販売面においては、お客さま応対の時間を増加する為に各店舗の採用を強化し、順次スタッフを増員しております。教育についてはEラーニングの活用、OJTを強化することで接客応対できる販売員を育成し、質の高いお客さま応対を目指しております。

 

「EC事業の推進・拡大による収益構造改革」については、公式オンラインの強化に取り組み、全商品が予約販売できるスキームを構築したことで、前年比111.9%と堅調に推移しております。

新たなチャレンジとしてジェンダーフリーをキーワードにした新ブランド「8marbull(エイトマーブル)」を4月に立ち上げ、5月にはデジタルネイティブ世代の男性をターゲットにした「NO NEED」をオンライン限定ブランドとして立ち上げました。売上高は堅調に推移しており、引き続き新たな客層に向けてのブランド開発を行なってまいります。

 また、ファッションテック企業への変革を推進すべく5月にはクローゼットアプリを展開する株式会社スタンディングオベーションと業務提携をし、今後お客さまの購買活動をより便利に、サスティナブルにすることを目的に、公式オンラインストアの利便性向上と、当社のポイントサービス「コックスメンバーズクラブ」の会員に向け、新たなサービスの提供を推進してまいります。

 

「支援体制の強化に伴う働き方改革」についてはRPA(ロボティックプロセスオートメーション)及びBIツール(ビジネスインテリジェンスツール)を導入し、業務の効率化と自動化に取り組み、生産性の向上を図っております。

 

当社は、ファッション小売業からファッションテック企業へと生まれ変わるべく、当社の強みを生かすことで新たな顧客創造を実現し、更なる飛躍を目指して参ります。その基盤となるSDGs(※)への取り組みを推進することで、ファッションを通じてお客さまと共によりよい未来を作り、サスティナブルな事業経営に取り組んでまいります。

 また、5月21日付で機構改革を実施し、社長が商品本部長を兼務、営業本部長に取締役を配置し、第2四半期以降は経営課題である前記3つの施策において迅速に対応することで、売上拡大を図り通期業績予想数値の達成を目指してまいります。

※SDGs・・・持続可能な開発目標(Sustainable Development Goalsの略)のことを指します。2001年に策定されたミレニアム開発目標(MDGs)の後継として、2015年9月の国連サミットで採択された「持続可能な開発のための2030アジェンダ」にて記載された2016年から2030年までの国際目標です。持続可能な世界を実現するための17のゴール、169のターゲットから構成され、地球上の誰一人として取り残さないことを誓っています。

 

(2)財政状態の分析

第1四半期連結会計期間末の総資産は、前連結会計年度末に比べ9億71百万円減少し、144億69百万円となりました。増減の主な内容は、売上預け金が3億9百万円、たな卸資産が2億93百万円、現金及び預金が2億83百万円増加し、関係会社預け金が9億20百万円、保有株式の株価の変動に伴い投資有価証券が9億37百万円減少したこと等によるものです。

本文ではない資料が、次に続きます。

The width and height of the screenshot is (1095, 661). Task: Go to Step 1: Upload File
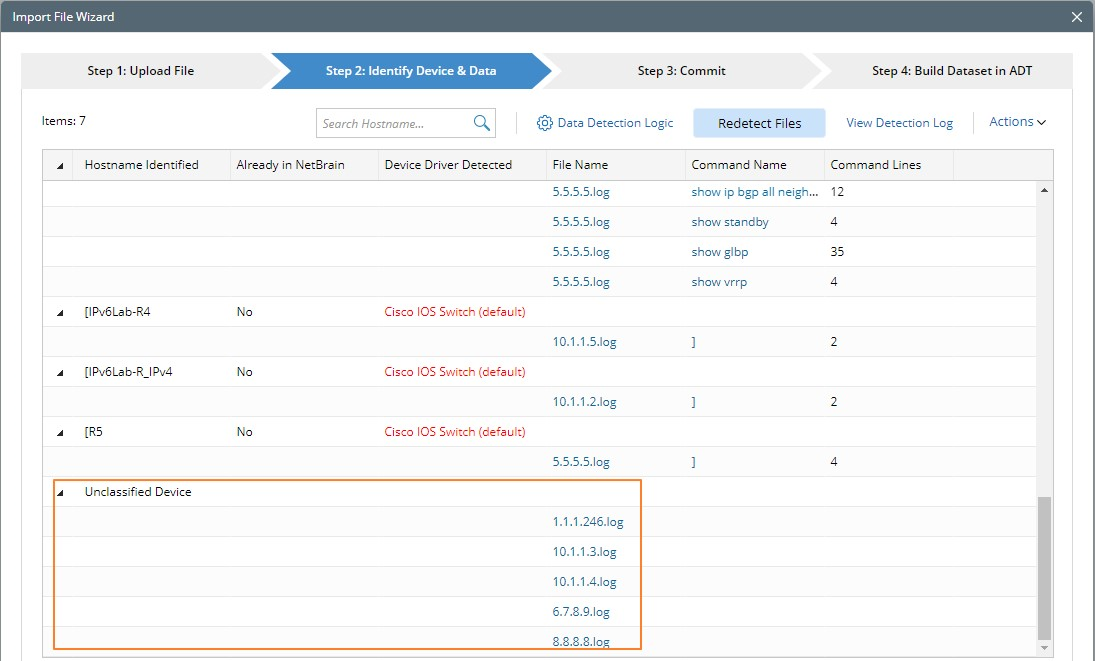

当第1四半期連結会計期間末の負債は、前連結会計年度末に比べ2億1百万円減少し、55億57百万円となりました。増減の主な内容は、支払手形及び買掛金・電子記録債務が3億7百万円増加し、繰延税金負債が2億86百万円、未払法人税等が1億48百万円減少したこと等によるものです。 

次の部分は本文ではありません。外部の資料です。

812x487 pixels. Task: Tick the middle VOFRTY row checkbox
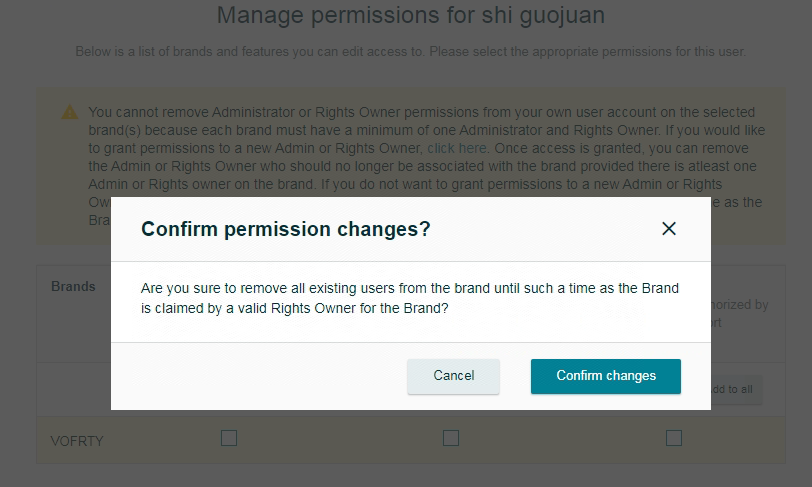pyautogui.click(x=451, y=438)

当第1四半期連結会計年度末の純資産は、前連結会計年度末に比べ7億70百万円減少し、89億12百万円となりました。増減の主な内容は、保有株式の株価の変動に伴いその他有価証券評価差額金が6億51百万円減少したこと等によるものです。

 

(3)事業上及び財務上の対処すべき課題

当第1四半期連結累計期間において、事業上及び財務上の対処すべき課題に重要な変更及び新たに発生した課題はありません。

 

(4)研究開発活動

該当事項はありません。

 

3 【経営上の重要な契約等】

当第1四半期連結会計期間において、経営上の重要な契約等の決定又は締結等はありません。